Kaulukukui checks in with them occasionally. She demonstrates. Her head cocks to the side. Her eyes settle fixedly on the face. Her voice drops a little: "How are you doing?"
It's not much, but it can open a door, an avenue for working on grief and pain.
With the families of victims, Kaua'i Hospice's services can vary from sitting quietly in support to keeping away aggressive reporters, arranging extensions on hotel accommodations and helping to get bodies sent home.
Ultimately, the service differs markedly from the hospice's main function, providing support to families when someone is terminally ill and no longer actively seeking treatment.
"We look at the patient and the family. The patient is the center of that circle, but we embrace the entire family," Kaulukukui said.
Friend in need
Kaua'i Hospice has a cadre of full- and part-time professionals, plus about 30 volunteers. It has nurses to monitor pain medication and act as liaisons between families and physicians. It has volunteers who will wash dishes or sit with the dying family members so the primary caregiver often a spouse or child can to go work or do errands.

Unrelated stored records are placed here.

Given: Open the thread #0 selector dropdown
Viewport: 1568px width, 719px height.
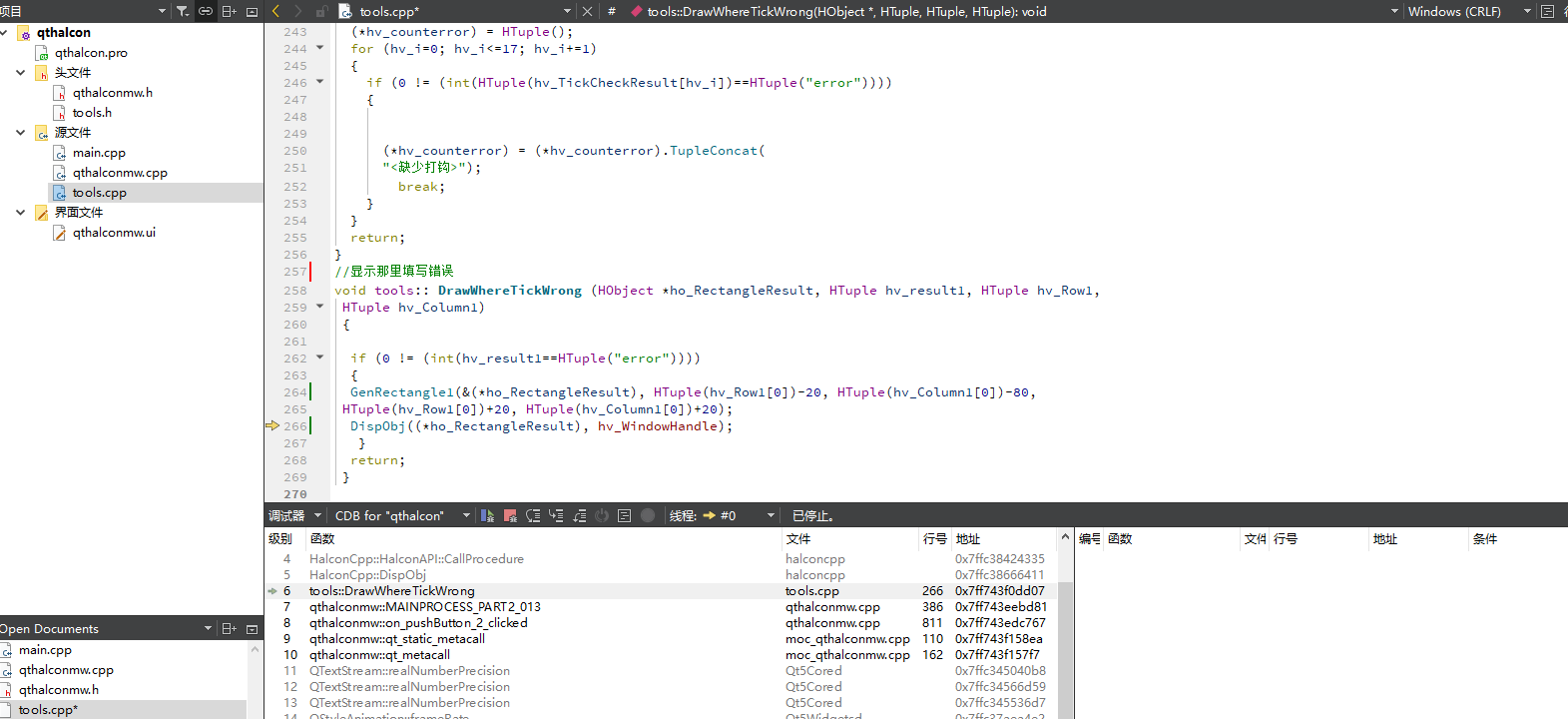Looking at the screenshot, I should click(x=739, y=515).
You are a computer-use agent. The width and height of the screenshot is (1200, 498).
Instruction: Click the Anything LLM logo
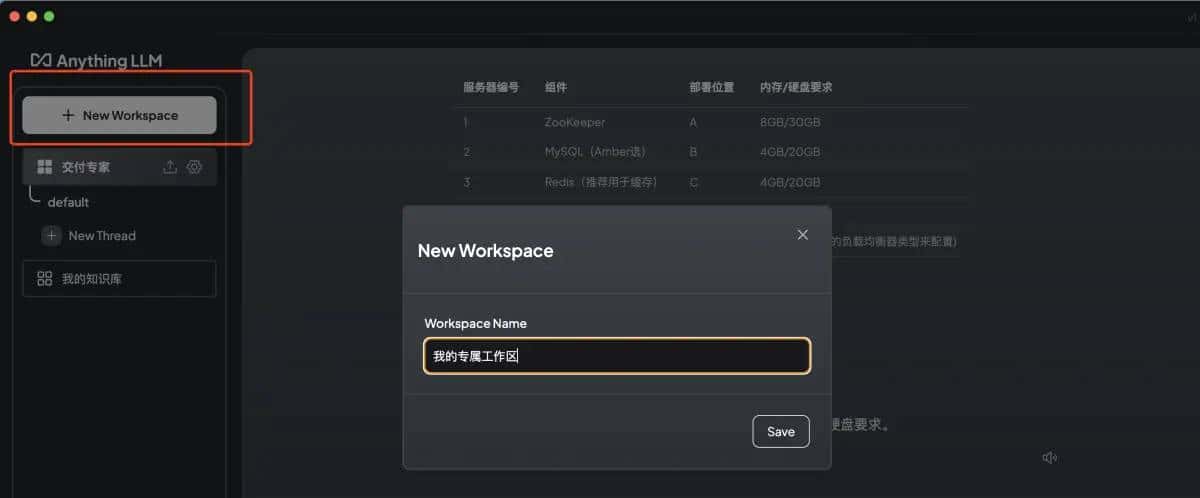[x=96, y=61]
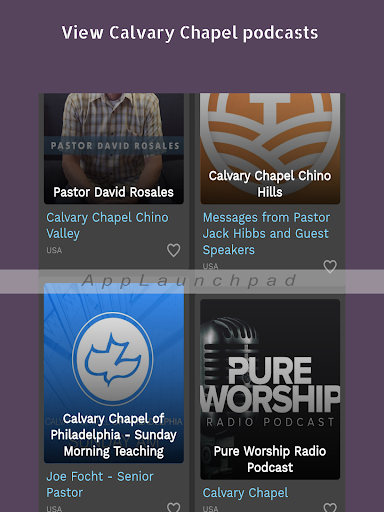Click USA label under Chino Valley

click(x=54, y=250)
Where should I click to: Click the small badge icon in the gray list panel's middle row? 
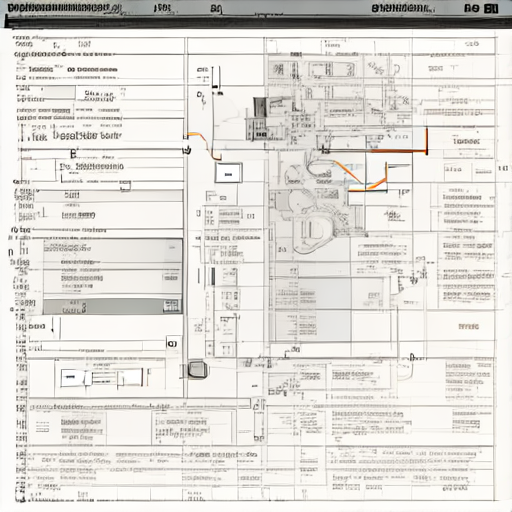[x=171, y=277]
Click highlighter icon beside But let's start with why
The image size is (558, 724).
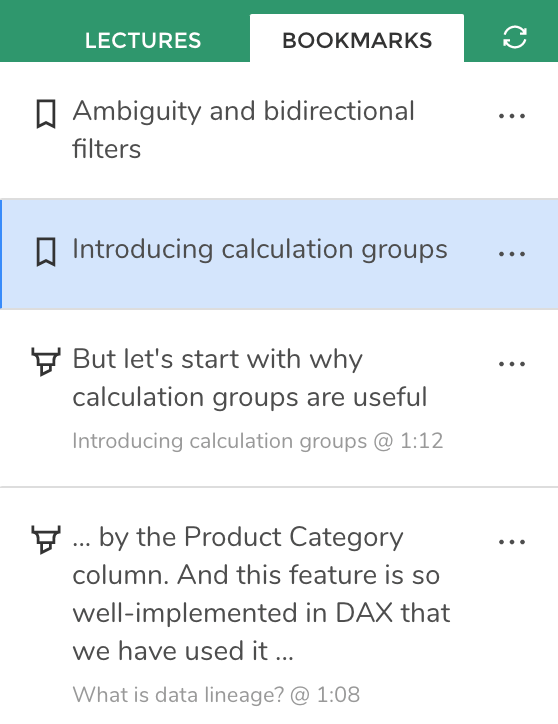click(46, 361)
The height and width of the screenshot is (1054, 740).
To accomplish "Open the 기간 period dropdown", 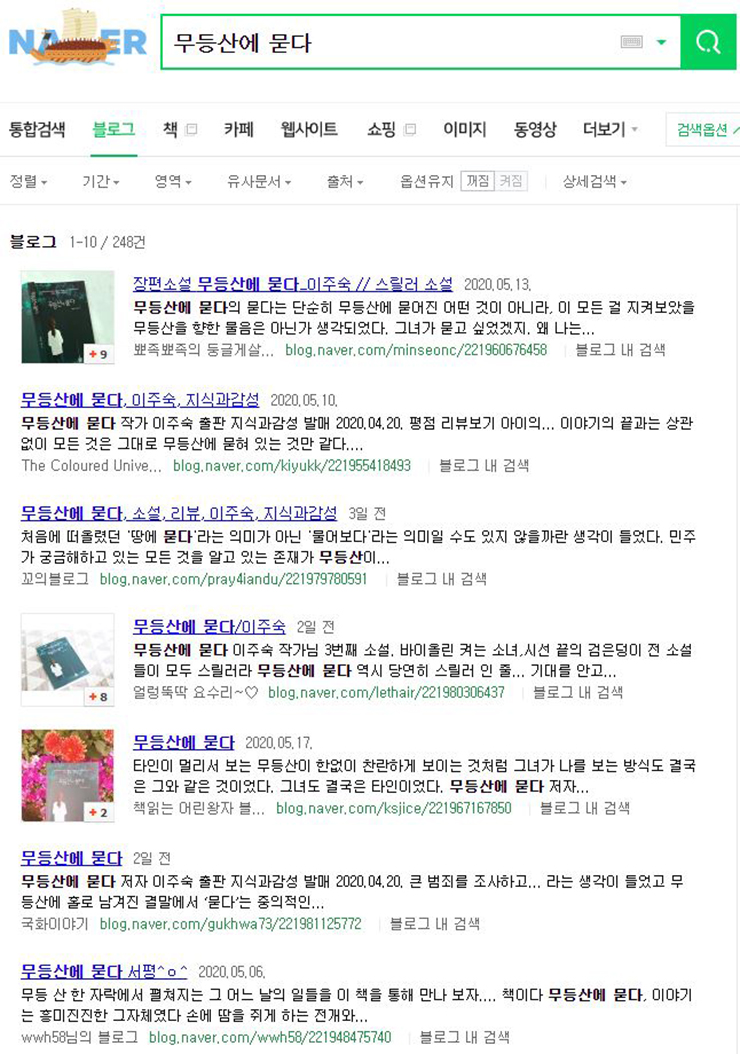I will pyautogui.click(x=101, y=181).
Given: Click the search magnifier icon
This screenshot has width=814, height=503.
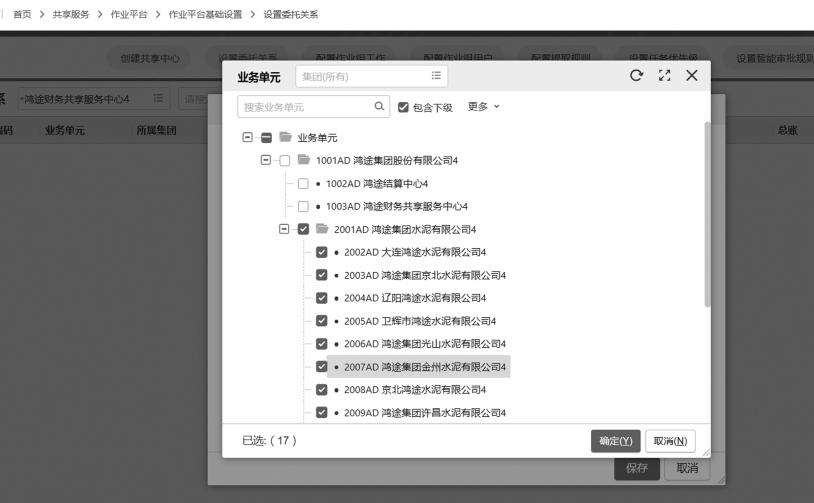Looking at the screenshot, I should pyautogui.click(x=379, y=106).
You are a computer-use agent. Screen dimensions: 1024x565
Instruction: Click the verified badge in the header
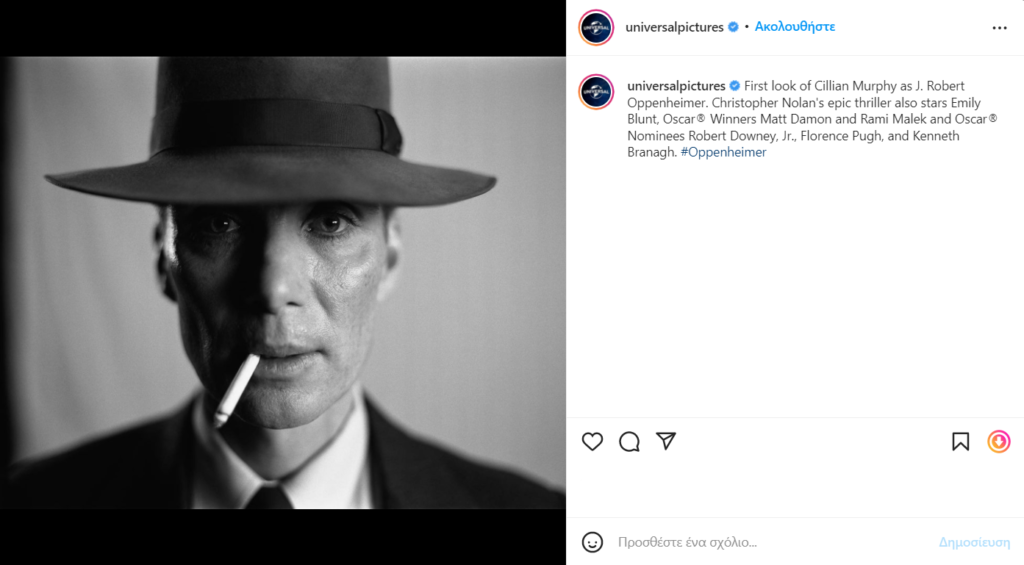pos(734,27)
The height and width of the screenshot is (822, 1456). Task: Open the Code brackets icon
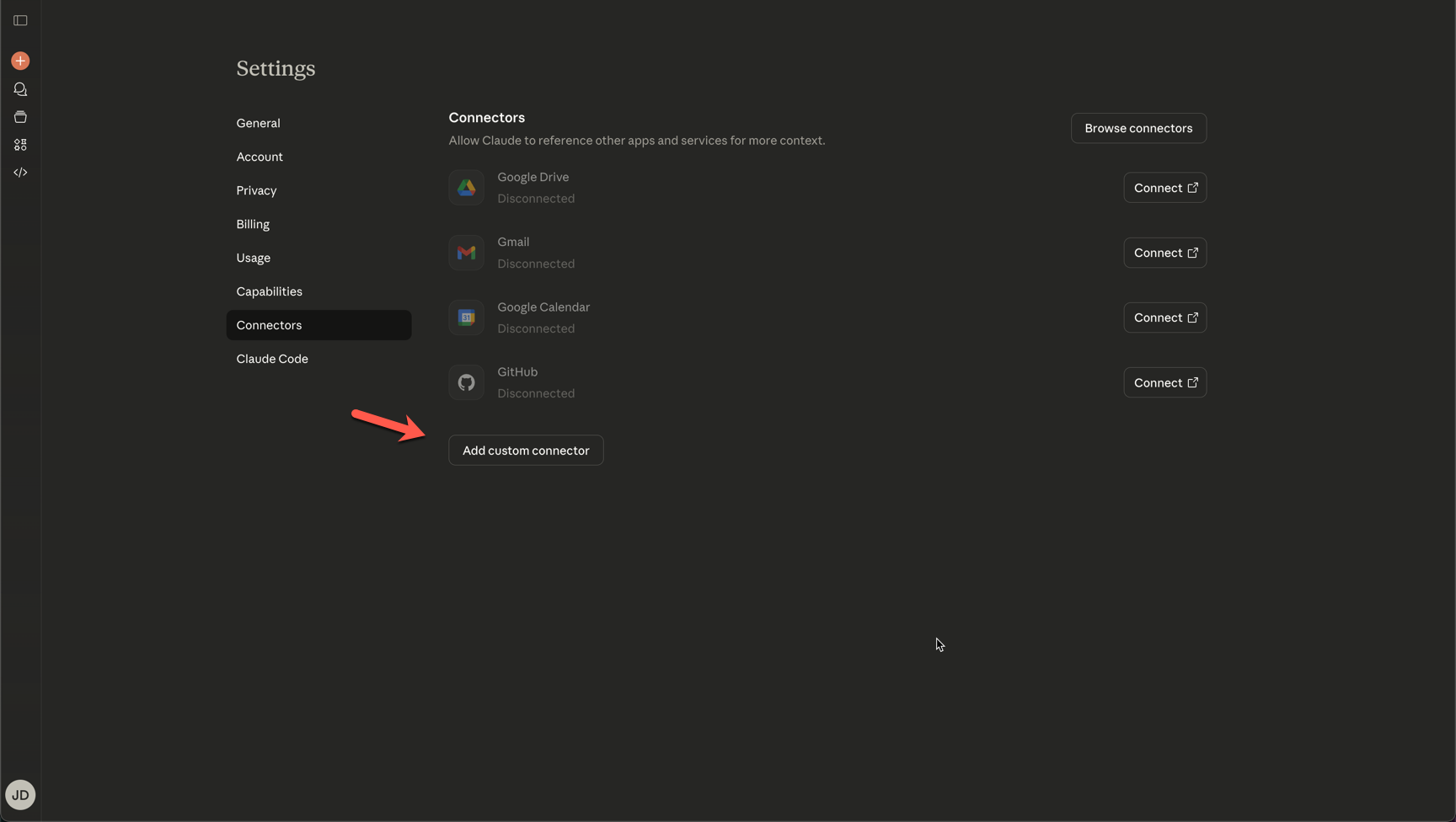[20, 173]
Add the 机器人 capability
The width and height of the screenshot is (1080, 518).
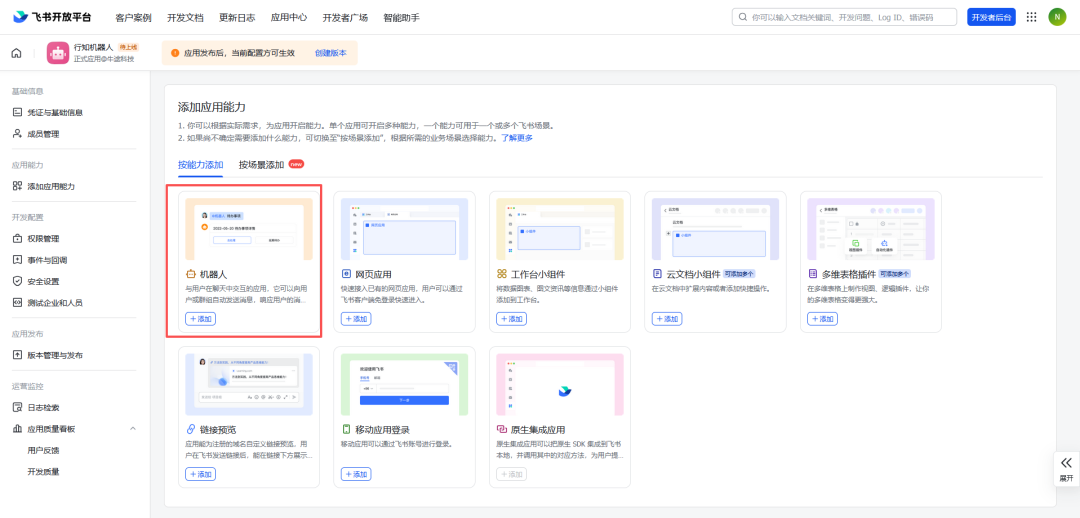(x=200, y=319)
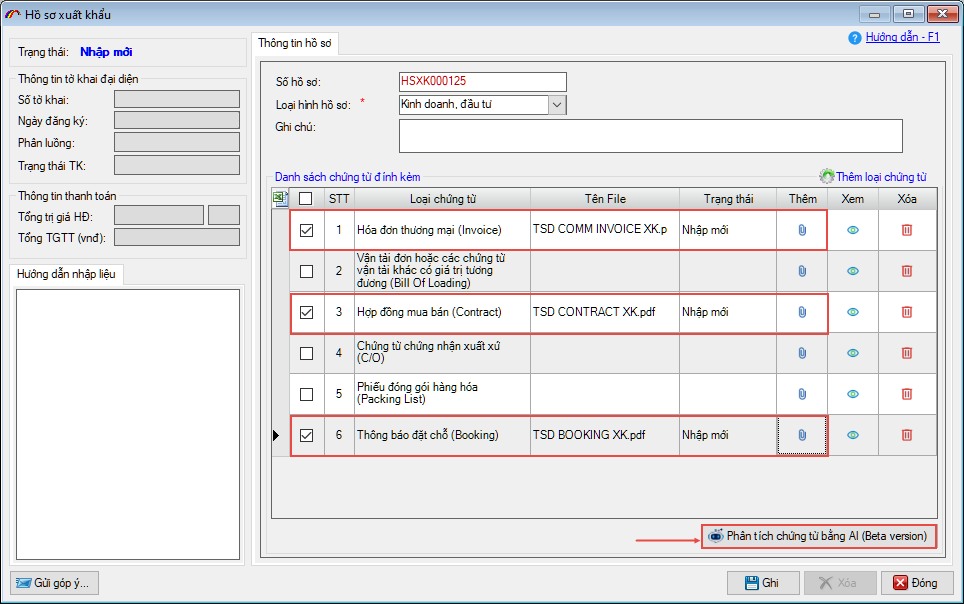
Task: Attach file to C/O certificate row
Action: click(802, 353)
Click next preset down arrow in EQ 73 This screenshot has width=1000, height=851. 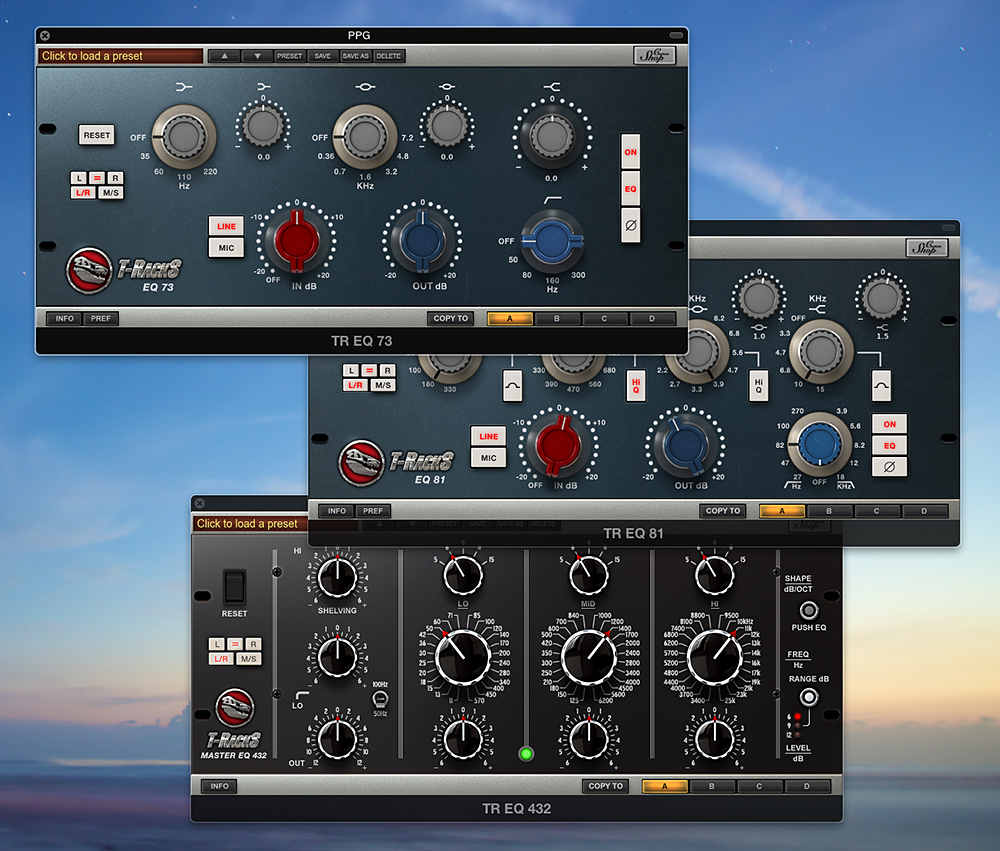(x=257, y=56)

Hospice helped four years ago when Eric Honma's father, Riyozo, was dying. Honma, of 'Ele'ele, recalls that nurses were available, the hospice helped with paperwork and talking to the mortuary, and sent follow-up letters after the death offering help if needed.
Fire Chief Furushima's mother-in-law had hospice help when she was dying two years ago. "They provided that emotional and family support," he said.
Cathy Sancious, Kaua'i Hospice volunteer coordinator, had hospice help during the death of her mother. She said the volunteers grew very close to the dying woman.
"She felt that she had an extended family of children," Sancious said.
There are never fees for hospice care, Kaulukukui said. The organization is financed mainly through medical insurance (most policies cover hospice care), donations from foundations and individuals, and revenues from its annual July 4th fireworks festival at Vidinha Stadium.